Herpes simplex encephalitis (HSE) is a life-threatening condition with high mortality as well as significant morbidity in survivors. In most cases herpes simplex virus type 1 (HSV-1) is responsible for the diseases, however, the type 2 virus (HSV-2) is involved in 4-6% of cases. Primary HSV infection is identified in only one-third of patients with HSE. The majority of cases are recorded in adults with recurrent HSV infection who are already seropositive for HSV at the onset of symptoms, but only 6-10% of these patients have a history of labial herpes. Acute focal, necrotizing encephalitis with inflammation and swelling of the brain tissue are consistent features of the pathology of HSE. HSV-induced cytolysis certainly damages neurones, oligodendrocytes and astrocytes, but the role of cellular and humoral immunopathology is important.

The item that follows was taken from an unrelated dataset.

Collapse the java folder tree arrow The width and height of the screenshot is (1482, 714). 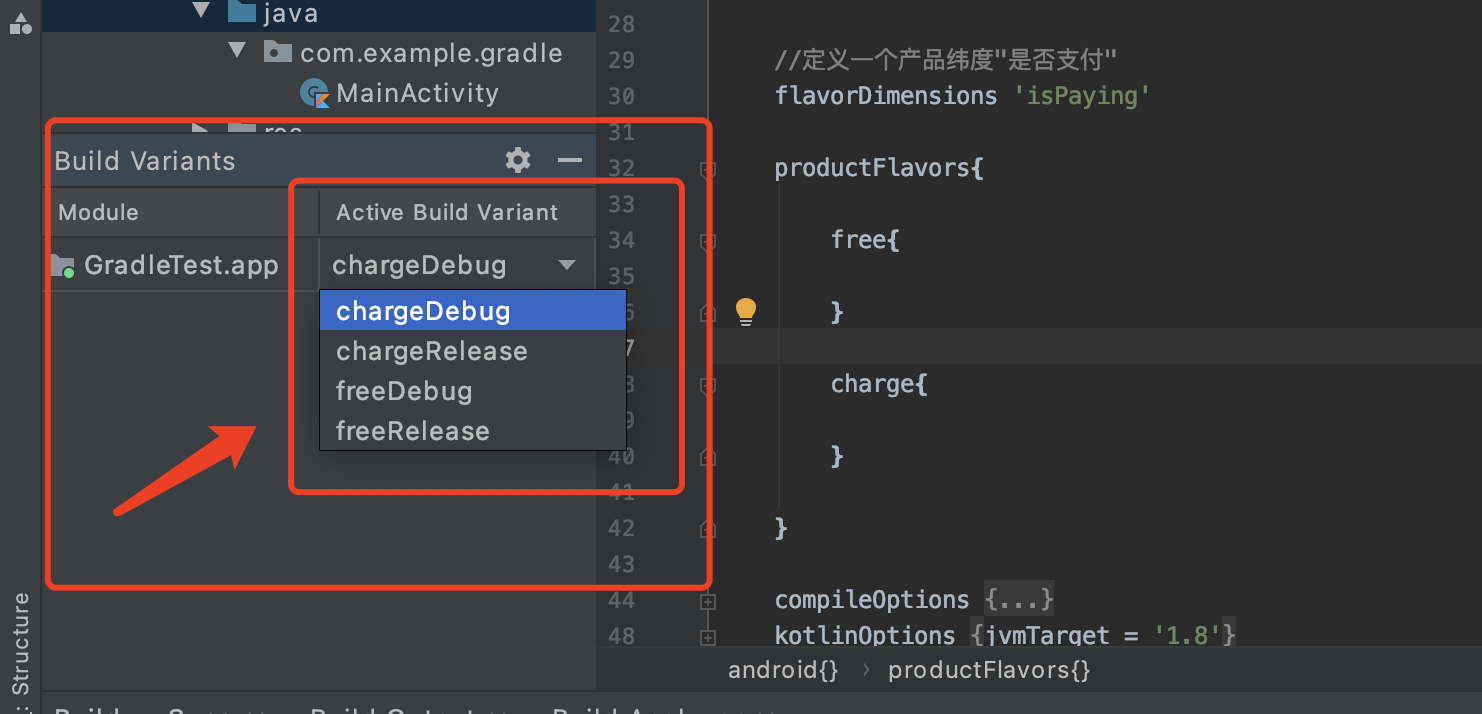(x=201, y=12)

A complex network of cytokines seems to be active in regulating the local immune response and inflammation during and after HSE. Brain biopsy, serological analysis of intrathecal HSV antibodies and detection of HSV-DNA in the cerebrospinal fluid (CSF) are all useful techniques to confirm the aetiology of HSE. Neurodiagnostic tests which support a presumptive diagnosis of HSE include: CSF analysis, electroencephalography, computer-assisted tomography and magnetic resonance imaging. Although aciclovir is the treatment of choice in HSE, mortality and morbidity still remain problematic. Long-term follow-up indicates that intrathecal cellular and humoral activation persist in HSE.